We brought with us surgical equipment and also clothing- football shirts, chalk, maps. Coffee and cereals are very expensive there and I d recommend bring your own if you can t do without. After some rest we were taken out to see some of the surrounding area and stopped by a village in which a young boy had been diagnosed with talipes last year. This time a girl in her early 20s was brought to our attention she was unable to walk due to a gibbus. We later got her to Dixcove hospital where they commenced her on TB treatment which is free.

We worked from 3 centres; in Takoradi the Hernia centre and Ghana Health Ports Authority Hospital (GPHA) and for the first time the more rural Dixcove. I had the pleasure of visiting all 3 places. We were also joined by 4 surgical senior registrars from the Teaching Hospital in Kumasi, Ghana s second Medical School. This training was arranged by Mr Oppong and Prof Michael Ohene Yeboah.

My first day was at the hernia centre I walked in to theatre (the only place with air-con) and within the first few hours I had encountered the biggest hernia I had ever seen (that is till the next day). Over at GPHA there is only one theatre and one man and I finally had the pleasure of meeting the infamous Dr Bernard Boateng-Duah who was responsible for the smooth running of our stay. His unassuming manner belies the fact that he is responsible for all the cases at GPHA. I would also like to thank him for finding all the hernias and the t-shirt! My day at Dixcove started with a bumpy 45 minute journey in a version of an ambulance and I was sat on a seat. There one doctor covers the hospital and a population of 20,000 and he had a smile to greet us. His skills like many doctors in Ghana ranged from medicine to appendicectomies and caesareans. One theatre meant that occasionally lists were interrupted for emergencies. At all the theatres equipment was basic but the staff expertise made up for it. The sets presented to us were variable in terms of quality and quantity and required an open mind. We often didn t arrive home till gone 7 and my hat goes off to Mr Oppong who did 3 days at Dixcove arriving home at near 10 each night with his team.

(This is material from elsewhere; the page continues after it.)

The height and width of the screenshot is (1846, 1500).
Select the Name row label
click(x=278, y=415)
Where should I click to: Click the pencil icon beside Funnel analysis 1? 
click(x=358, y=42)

If you have never experienced living in a developing country it may not be what you expect. However, I found the villa comfortable and welcoming and it added to the experience. We had air conditioning and running water though I must admit we did have a few power cuts. But who can deny the pleasure of being spoilt every evening with a freshly cooked meal and greeted with true Ghanaian hospitality and warm enquiries as to your day. I have never seen such food and the presentation, thanks to Bridget, it was often spectacular. In addition there was Lillian, Kate and Bernadette who made our stay as stress free as they could. Not only did they help with money changing but also shopping! We finished early on Friday and had an hour by a pool before a celebration meal at a local Ghanaian restaurant.

Our special treat for the weekend was a visit to the stilt village and then on to Green Turtle lodge for a night staying in huts on the beach. On the way to Accra to catch our flight we visited El Mina Fort for a sobering tour of the slave trade. The journey was broken for lunch overlooking the sea at Biriwa resort. After freshening up and a meal we left Accra

Although the system is sometimes frustrating there are many battling to try and make a change. Catching a group of children share one sweet without a second thought and the smiles and laughter brought by simply having their picture taken was a lesson in humility. This was probably the hardest week of work I have done. The days were long and we operated non stop. Also we had to contend with a different environment and were constantly challenged in one way or another – be it a loss of electricity, unfamiliar equipment and the language barrier. But the staff friendly and I had to marvel at their innovation and way they worked to minimise waste. It was physically, mentally and emotionally hard at times but would I do it again- of course!!

I would like to thank all those who supported us in various ways from donations of their time, money, equipment or clothing that made this a special trip possible for us and the people we managed to meet along the way.